Talend - Data Integration using talend

Thursday 28 April 2016

Talend integration with slack

Problem - You need to post message to your slack channel webhook using talend. This message could be something like sending a summary of your load job, its success or failure.

Solution - to post a message to slack one of the way is using payload.

payload={"channelname": "#yourchannelname", "username": "anyusernameyoucanput", "text": "message to be posted", "icon_emoji": ":ghost:"}'

you can then post this payload using below
curl -X POST --data-urlencode 'payload={"channelname": "#yourchannelname", "username": "anyusernameyoucanput", "text": "message to be posted", "icon_emoji": ":ghost:"}'

in Talend you can use below in tJava component to do above.
here there are some context.* (context variables used which you have to define in your job)
Once the context parameters are defined, you can run the job and if you have entered things correctly you should be able to post message to slack.

String strSlackPayload ="";
strSlackPayload += "{\"channel\": \"#";
strSlackPayload += context.slack_channel_name+"\", \"username\": \""+context.slack_user_name+"\"";
strSlackPayload += ", \"text\": \"";
strSlackPayload += "message to be sent";
strSlackPayload += "\", \"icon_emoji\": \":white_check_mark:\"}";

String line;
StringBuffer jsonString = new StringBuffer();

URL url = new URL(context.slack_webhook_url);

//escape the double quotes in json string
String payload=strSlackPayload;

HttpURLConnection connection = (HttpURLConnection) url.openConnection();

connection.setDoInput(true);
connection.setDoOutput(true);
connection.setRequestMethod("POST");
connection.setRequestProperty("Accept", "application/json");
connection.setRequestProperty("Content-Type", "application/json; charset=UTF-8");
OutputStreamWriter writer = new OutputStreamWriter(connection.getOutputStream(), "UTF-8");
writer.write(payload);
writer.close();
BufferedReader br = new BufferedReader(new InputStreamReader(connection.getInputStream()));
while ((line = br.readLine()) != null) {
jsonString.append(line);
}
br.close();
connection.disconnect();

Talend batch job wrapper

Problem - You have multiple jobs which you want to run in a batch in a sequence and with dependencies established between them.

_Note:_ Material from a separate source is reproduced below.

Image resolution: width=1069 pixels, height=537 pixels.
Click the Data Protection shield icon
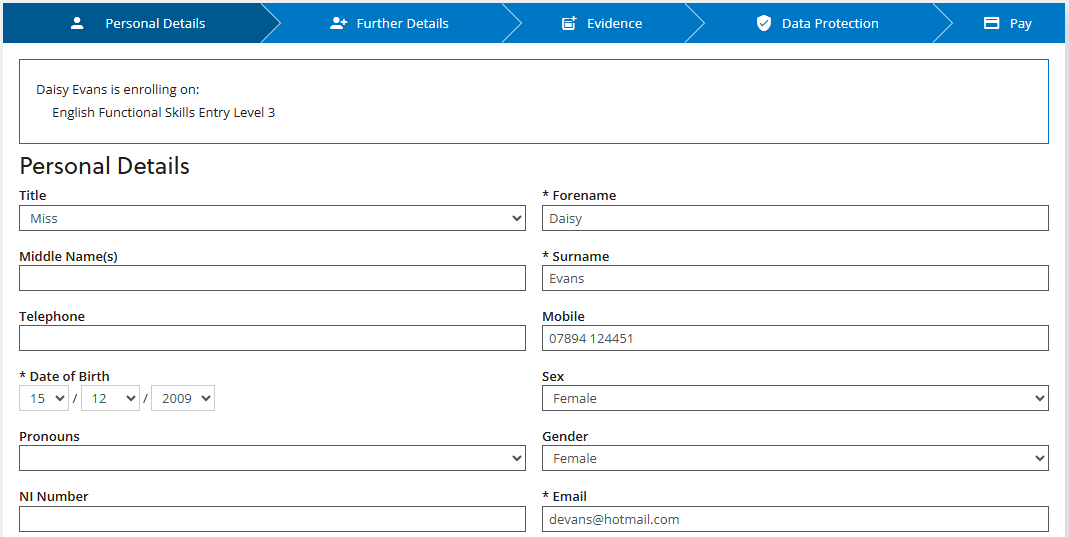[x=764, y=23]
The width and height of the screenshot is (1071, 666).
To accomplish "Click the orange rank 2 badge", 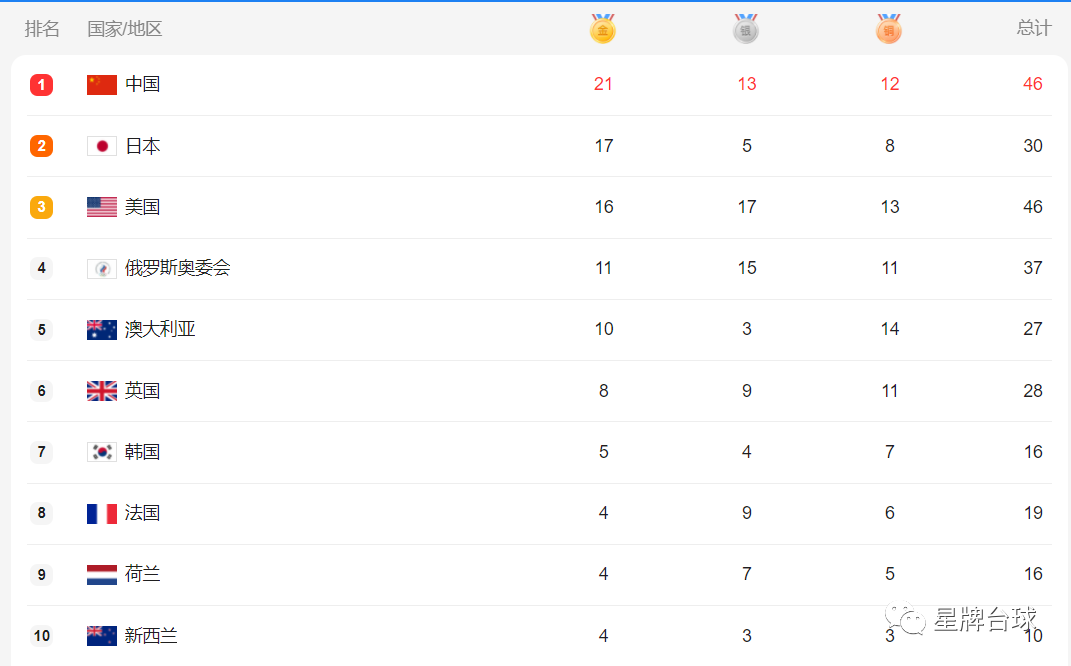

Solution - you can very well call talend jobs inside another talend job. Lets say you have Job1, job2....job10 and you want to run them in your load batch as below

START -->job1--->Job2--->job3......-->job9--->job10

Here job1 should only run once job2 is done.

To do above you have to create a new talend job - which we can call batch_load job.
inside this job you have to drag and drop your job1...job10 from repository panel.

then you have to establish triggers OnSubJobOK between them.
once you have done that, your batch job is ready to be exported and then deployed and executed.

batch_job with multiple jobs called from it

you can set what to do when child job fails

Thursday 24 September 2015

Configure java path for Talend Open Studio (5.6.1)

Problem - Recently after installing java 8 on my machine, i was not able to run Talend Open Studio 5.6.1 which was complaining that java 8 is not supported. I had java 7 too on my machine, but talend open studio was by default pointing to java in my path.

Solution - (if you were not able to change default java in your system to java 7) - We can configure talend open studio to use an specific java installation. In my case i wanted to configure talend open studio 5.6.1 to use java 7.
All you have to change is the corresponding *.ini file for your talend executable.
I am using windows 8 so in my case it was TOS_DI-win-x86_64.ini

add a new entry to this file as below (-vm...). It already has other entries.
this new vm entry will control the location of java which talend will use. enter the -vm parmeter and path to your java 7 installation. In my case it was c:\program files\java\jre7\bin

-vmargs
-vm C:\Program Files\Java\jre7\bin
-Xms512m
-Xmx1536m
-XX:MaxPermSize=512m
-Dfile.encoding=UTF-8

save the file TOS_DI-win-x86_64.ini and restart talend studio.

Once studio is opened you can also control this behaviour via menu option Windows-->preferences-->java

Saturday 18 July 2015

Talend : running multiple SQL statements using database row component (example aws redshift tRedshiftRow)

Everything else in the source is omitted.